Extracted text section start

Much of the molecular-based hypothesis testing is done in small animals, mice and rats. For this reason there have been a number of companies that have developed and marketed SPECT, PET, and MRI systems, alone and in combinations (hybrid systems). Siemens was the first, marketing systems developed by CTI/Knoxville up to the mid-2014. The remaining manufacturers and a description of the systems they market follows:
Bruker: www.bruker.com/products/preclinical-imaging.html
Cubresa (SPECT system): www.cubresa.com
Mediso: www.mediso.com
MILabs: www.milabs.com
Sofie Biosciences: www.sofiebio.com, and
TriFoil (preclinical half of former Gamma Medica-Ideas): www.trifoilimaging.com
A series of links on the history of nuclear medicine posted by Otha Linton, also describe moments in history, and provide discussion and illustrations of old and new radiological images.
In the United States, support from the AEC/DOE, diminished steadily as the NIH took on the larger share of support for further development of nuclear medicine. NIH supports research primarily directed at new understanding of mechanisms of disease, with new emphasis on translational research (moving laboratory knowledge to the bed side to improve health care delivery). Since 2010, the U.S. National Labs, once leaders in the field are no longer allowed to use DOE funds in support of animal/human research. Funding needs are likely to grow, as large multi institutional studies are developed to acquire data supporting evidence-based guidelines for best clinical practices. This is needed as increasing attention is given to justifying health care costs from the use of different imaging procedures in specific clinical conditions against expected benefits. Standardization of imaging methods, and the development of more efficient means of delivering high quality procedures, part of the ongoing attempts to constrain the rate of growth and costs of health care.

Extracted text section end
Provided records section start

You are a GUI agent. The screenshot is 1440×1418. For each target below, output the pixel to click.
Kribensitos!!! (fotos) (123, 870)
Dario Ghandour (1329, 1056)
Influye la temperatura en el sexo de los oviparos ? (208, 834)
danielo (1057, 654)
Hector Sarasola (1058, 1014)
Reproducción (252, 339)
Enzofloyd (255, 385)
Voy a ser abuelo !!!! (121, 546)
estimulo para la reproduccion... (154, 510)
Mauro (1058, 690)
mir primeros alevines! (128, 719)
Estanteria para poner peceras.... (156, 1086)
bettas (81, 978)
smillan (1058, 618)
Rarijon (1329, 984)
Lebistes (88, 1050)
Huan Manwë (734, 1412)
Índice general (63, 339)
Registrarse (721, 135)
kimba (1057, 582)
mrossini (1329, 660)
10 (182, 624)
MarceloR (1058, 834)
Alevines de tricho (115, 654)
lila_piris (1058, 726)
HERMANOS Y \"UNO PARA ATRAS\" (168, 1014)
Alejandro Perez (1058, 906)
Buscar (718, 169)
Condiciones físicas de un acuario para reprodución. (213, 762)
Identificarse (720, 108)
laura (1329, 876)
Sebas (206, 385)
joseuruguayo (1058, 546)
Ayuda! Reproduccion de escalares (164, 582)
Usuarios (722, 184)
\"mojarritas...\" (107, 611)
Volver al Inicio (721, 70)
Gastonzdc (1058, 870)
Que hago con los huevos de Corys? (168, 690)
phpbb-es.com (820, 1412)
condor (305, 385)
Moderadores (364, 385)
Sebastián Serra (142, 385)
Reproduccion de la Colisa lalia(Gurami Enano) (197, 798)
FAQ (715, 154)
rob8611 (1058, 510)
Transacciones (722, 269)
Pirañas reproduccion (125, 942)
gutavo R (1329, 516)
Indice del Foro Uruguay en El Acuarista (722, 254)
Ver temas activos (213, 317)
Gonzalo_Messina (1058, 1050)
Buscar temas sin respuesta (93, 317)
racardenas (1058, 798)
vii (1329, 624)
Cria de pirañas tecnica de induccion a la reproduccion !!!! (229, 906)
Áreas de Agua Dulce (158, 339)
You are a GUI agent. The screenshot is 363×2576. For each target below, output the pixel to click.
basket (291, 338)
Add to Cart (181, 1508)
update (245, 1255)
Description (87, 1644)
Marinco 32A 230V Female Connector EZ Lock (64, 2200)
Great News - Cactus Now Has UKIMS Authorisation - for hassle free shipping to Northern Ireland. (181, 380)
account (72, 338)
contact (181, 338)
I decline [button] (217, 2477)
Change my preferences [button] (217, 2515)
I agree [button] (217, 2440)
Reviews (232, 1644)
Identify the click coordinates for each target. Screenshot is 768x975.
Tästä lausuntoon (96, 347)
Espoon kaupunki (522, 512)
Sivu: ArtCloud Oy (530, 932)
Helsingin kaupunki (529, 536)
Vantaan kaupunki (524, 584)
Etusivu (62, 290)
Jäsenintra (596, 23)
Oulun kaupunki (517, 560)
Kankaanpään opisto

Provided records section end

### Actions to take
A - In the nuclear medicine text, what have U.S. National Labs been barred from doing since 2010?
B - Extend the nuclear medicine text with a paragraph that picks up after its final sentence.

### Activity answers
A - Since 2010 they have been barred from using DOE funds to support animal/human research.

B -
Medical imaging now allows one to phrase and answer important questions regarding the nature, location and tumor stage, needed to guide effective treatment. Radiation Oncology uses nuclear images of tumor features to guide dose delivered by external beams to hypoxic and proliferative regions. Intensity modulated external therapy has moved beyond electron accelerated photon sources to include accelerated heavy ions (protons and Hadrons) with a new opportunity to measure real-time dose delivery. Hybrid systems that couple real-time spatial and temporal anatomic and physiologic information with therapy are of increasing importance as one strives to improve therapy outcome. The high sensitivity and specificity of the radiotracer method challenge scientists in non-nuclear areas to narrow the gap in sensitivity and specificity so that non-radioactive tracers can be developed and used especially in procedures involving unusually radiosensitive individuals.